*** Opening of MATERIAL TO PROCESS ***
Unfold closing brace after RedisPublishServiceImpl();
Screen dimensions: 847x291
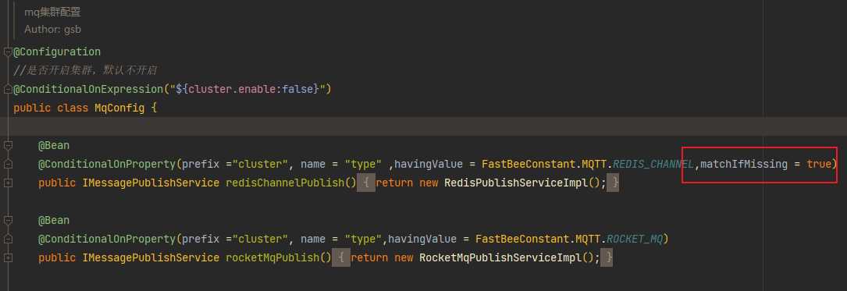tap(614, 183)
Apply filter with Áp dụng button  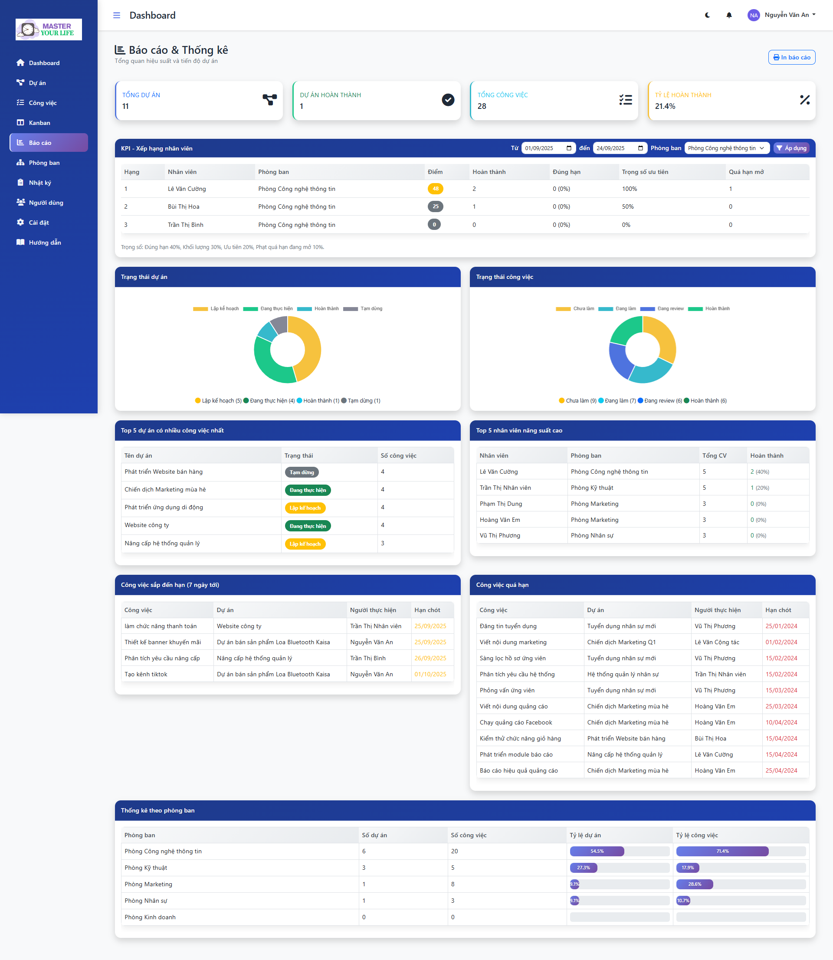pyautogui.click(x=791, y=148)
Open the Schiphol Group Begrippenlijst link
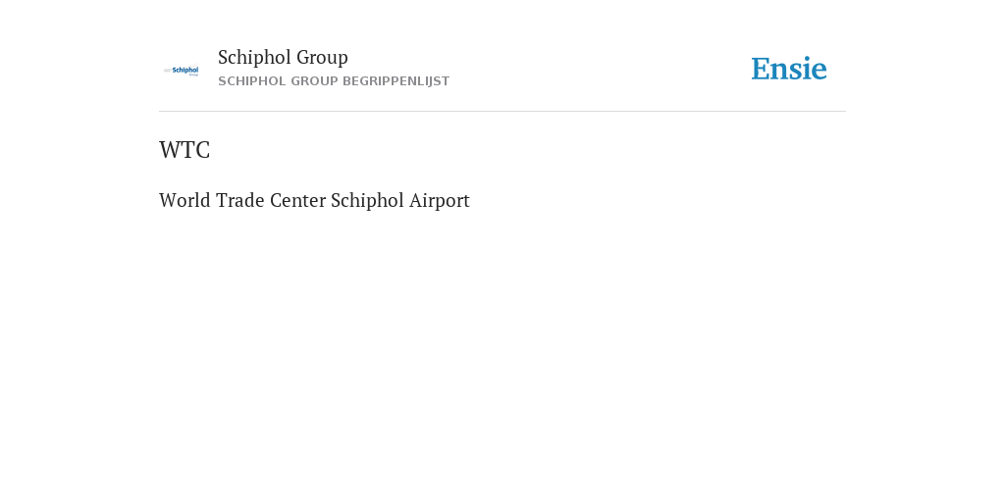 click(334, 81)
*** Close of MATERIAL TO PROCESS ***
*** Opening of MATERIAL TO PROCESS ***
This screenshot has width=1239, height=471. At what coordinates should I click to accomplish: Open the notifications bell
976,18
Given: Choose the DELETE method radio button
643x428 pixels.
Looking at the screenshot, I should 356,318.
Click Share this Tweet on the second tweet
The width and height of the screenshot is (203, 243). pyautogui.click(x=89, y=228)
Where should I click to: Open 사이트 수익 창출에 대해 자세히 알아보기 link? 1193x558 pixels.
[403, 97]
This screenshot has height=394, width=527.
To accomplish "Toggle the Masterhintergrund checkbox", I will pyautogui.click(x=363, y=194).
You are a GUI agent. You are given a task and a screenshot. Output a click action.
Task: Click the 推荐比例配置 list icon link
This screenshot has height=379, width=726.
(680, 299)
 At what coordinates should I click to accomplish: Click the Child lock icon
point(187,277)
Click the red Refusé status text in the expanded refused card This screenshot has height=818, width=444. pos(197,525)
*** Close of MATERIAL TO PROCESS ***
The reply should hold only the lines of the listing above starting at the line containing "643x428 pixels." and ending at the line containing "Click the red", exactly as written.

EXPECTED ANSWER:
643x428 pixels.
Looking at the screenshot, I should 356,318.
Click Share this Tweet on the second tweet
The width and height of the screenshot is (203, 243). pyautogui.click(x=89, y=228)
Where should I click to: Open 사이트 수익 창출에 대해 자세히 알아보기 link? 1193x558 pixels.
[403, 97]
This screenshot has height=394, width=527.
To accomplish "Toggle the Masterhintergrund checkbox", I will pyautogui.click(x=363, y=194).
You are a GUI agent. You are given a task and a screenshot. Output a click action.
Task: Click the 推荐比例配置 list icon link
This screenshot has height=379, width=726.
(680, 299)
 At what coordinates should I click to accomplish: Click the Child lock icon
point(187,277)
Click the red Refusé status text in the expanded refused card This screenshot has height=818, width=444. pos(197,525)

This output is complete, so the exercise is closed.